Ce fut pour moi comme un coup de massue ! Depuis quelques heures, je vivais dans un monde irréel en compagnie de la créature que j’avais créée. J’étais fou.

— Grands Dieux ! m’écriai-je.

Je consultai ma montre. Le dernier train était parti.

— Ne bougez pas ! dis-je. Je vais téléphoner.

J’appelai le siège d’une compagnie de voitures de remise et demandai qu’on m’envoyât l’automobile la plus puissante et la plus rapide. Puis je revins auprès de Megan.

— Le dernier train est parti, lui dis-je. Nous rentrerons en auto !

— Vraiment ! C’est épatant !

Je la trouvais délicieuse. Tout lui faisait plaisir. Elle se réjouissait de tout et tout ce que je lui proposais lui plaisait.

L’auto qui nous ramena à Lymstock dévorait la route, mais il était terriblement tard quand nous approchâmes de la ville.

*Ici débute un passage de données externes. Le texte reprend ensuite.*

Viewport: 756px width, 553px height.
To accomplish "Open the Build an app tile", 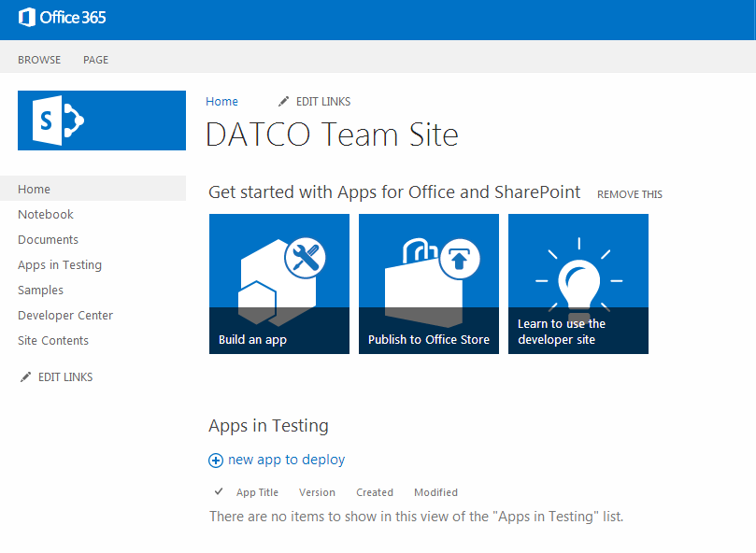I will coord(279,284).
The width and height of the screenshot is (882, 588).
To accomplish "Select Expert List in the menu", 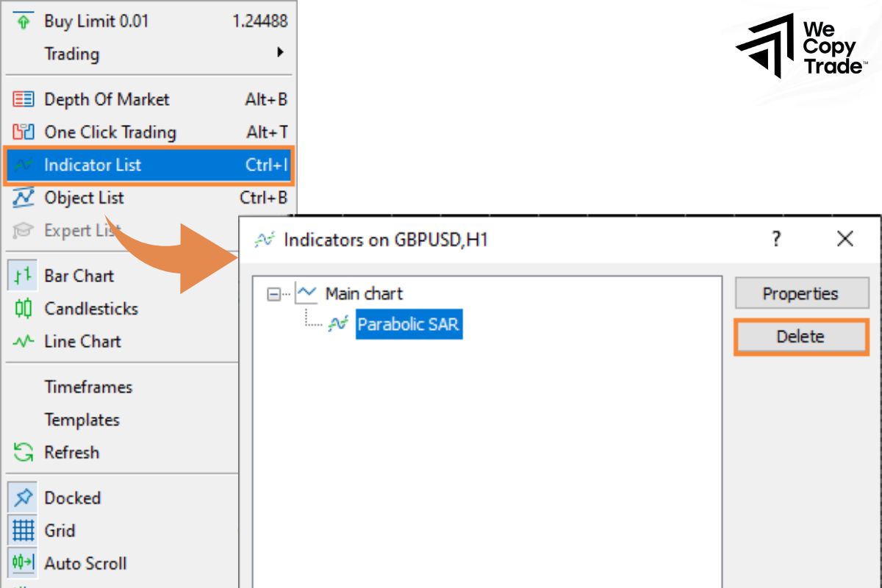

— J’ai bien peur, dis-je, pris de remords tardifs, qu’on se soit alarmé de votre absence et qu’on ait organisé des expéditions pour vous rechercher !

— Je ne pense pas, répondit Megan avec calme. Il m’arrive souvent de sortir et de ne pas rentrer pour le déjeuner.

— D’accord ! Mais aujourd’hui, vous avez également manqué le thé et le dîner.

Megan, il faut le croire, était dans un jour de chance. La maison était silencieuse quand la voiture s’arrêta devant la grille. Sur le conseil de Megan, nous passâmes par-derrière. Quelques graviers jetés contre les carreaux de sa chambre amenèrent à la fenêtre Rose qui, tout émue et la main sur le cœur, descendit nous ouvrir la porte.

— Eh bien, vrai ! s’écria-t-elle. Moi qui ai dit que Mademoiselle était couchée dans son lit et endormie ! Monsieur et Miss Holland ont dîné très tôt et sont allés faire une promenade en auto. J’ai dit que je m’occuperais des enfants et que je les coucherais ! Je croyais que vous étiez rentrée. J’avais cru vous entendre tandis que j’étais dans sa chambre en train d’essayer de calmer Colin qui ne voulait pas s’endormir. Comme je ne vous avais pas vue en redescendant, j’ai pensé que vous étiez montée à votre chambre et c’est pour cela que lorsqu’il est rentré, j’ai dit à Monsieur, quand il vous a demandée, que vous étiez allée vous coucher !

Je mis fin à ce déluge d’explications en faisant remarquer que c’était en effet ce que Megan avait de mieux à faire maintenant.

— Bonne nuit ! me dit-elle. Et merci « pour de vrai » ! J’ai eu aujourd’hui la plus belle journée de ma vie !

J’arrivai à la maison encore un peu étourdi et je donnai au chauffeur un large pourboire, lui offrant un lit s’il voulait en profiter. Il préféra rentrer dans la nuit et je le laissai partir.

Tandis que nous parlions, la porte s’était entrouverte. Joanna était dans le vestibule.

— Enfin, te voilà !

— Tu étais inquiète ?

Je fermai la porte et suivis Joanna dans le salon, où elle m’avait attendu en buvant du café. Je me servis un whisky-soda, tandis qu’elle remplissait de nouveau sa tasse.

— Inquiète pour toi ? reprit-elle, répondant enfin à ma question. Tu ne voudrais pas. Je pensais que tu avais décidé de rester à Londres et de faire une petite noce…

— C’est un peu ce que j’ai fait.

Joanna, me voyant rire, me demanda ce qui m’amusait. Je lui racontai ma journée, sans rien omettre.